The Pythagoreans and Plato knew the dodecahedron, the only regular solid made of pentagons (12 of them), but Plato did not use it in his scheme.

Beyond those five—cube, pyramid, octahedron, icosahedron, and dodecahedron—there are no other regular solids (polyhedrons). Try to fasten together
any other number
of
any regular figure
(polygon). You get no fit. No wonder the Pythagoreans, Plato, and later Kepler thought these solids were mysterious.

Timaeus explains to Socrates and the other characters in the dialogue that earth is made up of microscopic cubes, fire of tetrahedrons, air of octahedrons, water of icosahedrons. The pairings were based on how easily movable each solid was, how sharp, how penetrating, and on considerations of what qualities it would give an element to be made up of tiny pieces in this shape.

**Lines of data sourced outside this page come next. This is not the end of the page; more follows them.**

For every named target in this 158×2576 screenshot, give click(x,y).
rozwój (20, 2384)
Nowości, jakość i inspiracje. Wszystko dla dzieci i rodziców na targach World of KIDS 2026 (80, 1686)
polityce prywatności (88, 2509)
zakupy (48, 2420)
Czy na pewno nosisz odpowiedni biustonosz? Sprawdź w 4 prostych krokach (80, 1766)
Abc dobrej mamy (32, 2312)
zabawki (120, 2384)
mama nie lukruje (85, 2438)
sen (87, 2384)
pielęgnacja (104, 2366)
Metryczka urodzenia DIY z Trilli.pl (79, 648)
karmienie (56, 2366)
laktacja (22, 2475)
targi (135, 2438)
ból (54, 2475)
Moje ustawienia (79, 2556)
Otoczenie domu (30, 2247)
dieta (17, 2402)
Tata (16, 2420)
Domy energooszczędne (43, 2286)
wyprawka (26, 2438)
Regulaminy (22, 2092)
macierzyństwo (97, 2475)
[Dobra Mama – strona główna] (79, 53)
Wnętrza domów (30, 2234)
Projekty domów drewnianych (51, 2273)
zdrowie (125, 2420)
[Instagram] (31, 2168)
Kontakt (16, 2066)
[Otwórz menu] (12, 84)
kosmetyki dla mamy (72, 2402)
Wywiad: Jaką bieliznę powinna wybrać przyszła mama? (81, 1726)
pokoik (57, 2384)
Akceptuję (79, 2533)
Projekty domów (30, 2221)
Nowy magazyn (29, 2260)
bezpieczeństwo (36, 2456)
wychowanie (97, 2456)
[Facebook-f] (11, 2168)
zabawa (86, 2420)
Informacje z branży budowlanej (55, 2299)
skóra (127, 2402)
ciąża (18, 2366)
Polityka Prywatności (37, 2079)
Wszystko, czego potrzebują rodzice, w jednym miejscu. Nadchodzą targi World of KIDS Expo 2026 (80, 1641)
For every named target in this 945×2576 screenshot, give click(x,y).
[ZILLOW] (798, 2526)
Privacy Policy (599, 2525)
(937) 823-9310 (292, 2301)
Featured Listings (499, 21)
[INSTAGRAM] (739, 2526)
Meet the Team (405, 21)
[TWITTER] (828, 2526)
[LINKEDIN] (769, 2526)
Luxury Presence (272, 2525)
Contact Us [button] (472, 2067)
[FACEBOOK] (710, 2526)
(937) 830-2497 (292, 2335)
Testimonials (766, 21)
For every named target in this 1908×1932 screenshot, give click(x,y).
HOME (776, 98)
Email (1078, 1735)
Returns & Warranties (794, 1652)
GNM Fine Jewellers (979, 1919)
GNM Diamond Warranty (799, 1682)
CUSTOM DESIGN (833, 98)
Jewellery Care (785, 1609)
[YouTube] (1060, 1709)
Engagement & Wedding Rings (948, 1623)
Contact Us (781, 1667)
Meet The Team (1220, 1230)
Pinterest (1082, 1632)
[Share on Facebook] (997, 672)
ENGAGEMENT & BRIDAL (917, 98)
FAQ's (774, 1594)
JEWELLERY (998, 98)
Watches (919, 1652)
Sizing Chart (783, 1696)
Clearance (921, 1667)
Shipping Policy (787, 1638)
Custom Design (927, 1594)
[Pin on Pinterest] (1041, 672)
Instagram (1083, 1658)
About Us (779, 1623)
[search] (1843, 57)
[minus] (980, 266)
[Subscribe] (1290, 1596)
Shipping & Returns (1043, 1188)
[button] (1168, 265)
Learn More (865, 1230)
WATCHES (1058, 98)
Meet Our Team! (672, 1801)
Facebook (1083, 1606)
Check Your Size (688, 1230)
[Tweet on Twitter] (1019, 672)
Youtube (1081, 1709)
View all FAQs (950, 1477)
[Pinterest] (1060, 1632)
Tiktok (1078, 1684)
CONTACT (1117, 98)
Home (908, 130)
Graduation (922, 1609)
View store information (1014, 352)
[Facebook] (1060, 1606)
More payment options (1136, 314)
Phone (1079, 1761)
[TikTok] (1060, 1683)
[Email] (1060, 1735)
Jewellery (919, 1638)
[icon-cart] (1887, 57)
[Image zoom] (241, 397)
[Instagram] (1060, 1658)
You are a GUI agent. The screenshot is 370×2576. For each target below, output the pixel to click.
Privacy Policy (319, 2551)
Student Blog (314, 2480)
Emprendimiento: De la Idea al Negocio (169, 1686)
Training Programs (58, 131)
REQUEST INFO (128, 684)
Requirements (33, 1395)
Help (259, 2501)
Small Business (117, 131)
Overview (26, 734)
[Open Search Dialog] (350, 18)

Timaeus pairs the fifth regular solid, the dodecahedron, with “the whole spherical heaven,” and in his
Phaedo
, Plato associated it with the spherical Earth, in spite of the fact that in his time most of the Greek world, except for the scattered Pythagorean communities, still assumed the Earth was flat. The dodecahedron comes close to actually being a
sphere. In fact, the earliest mention of a dodecahedron was in sports, with twelve pentagonal pieces of cloth sewn together and the result in-flated to create a ball. Each of the five solids fits into a sphere with each of its points touching the inner surface of the sphere, and a sphere can be fitted into each of the solids so as to touch the center of each surface, which makes sense of Philolaus’ enigmatic (and controversial) fragment: “The bodies in the sphere are five: fire, water, earth, and air, and fifthly the hull of the sphere.”

Though the triangles making up the solids in Plato’s scheme may have been the basic “alphabet” of creation, he thought they were not the fundamentals or
archai
. In the dialogue
Philebus
, Socrates says knowledge of the principles of
unlimited
and
limiting
is “a gift of the gods to human beings, tossed down from the gods by some Prometheus together with the most brilliant fire. And the ancients, our superiors who dwelt nearer to the gods, have passed this word on to us.”
3
Plato’s contemporaries and generations of later readers thought that by “some Prometheus,” he meant Pythagoras, and that “the ancients, our superiors who dwelt nearer to the gods,” were the Pythagoreans, which contributed substantially to the image of Pythagoras as a channel for superhuman knowledge and wisdom. If Plato meant that, he short-changed Anaximander, who had talked of “unlimited” and “limiting” earlier.

According to Plato, one thing that “some Prometheus” tossed down concerning the unlimited and the limiting was that “all things that are said to be are always derived from One and from Many, having Limit and Unlimitedness inherent in their nature.”
4
He explained this in unpublished lectures at his Academy that Aristotle reported firsthand.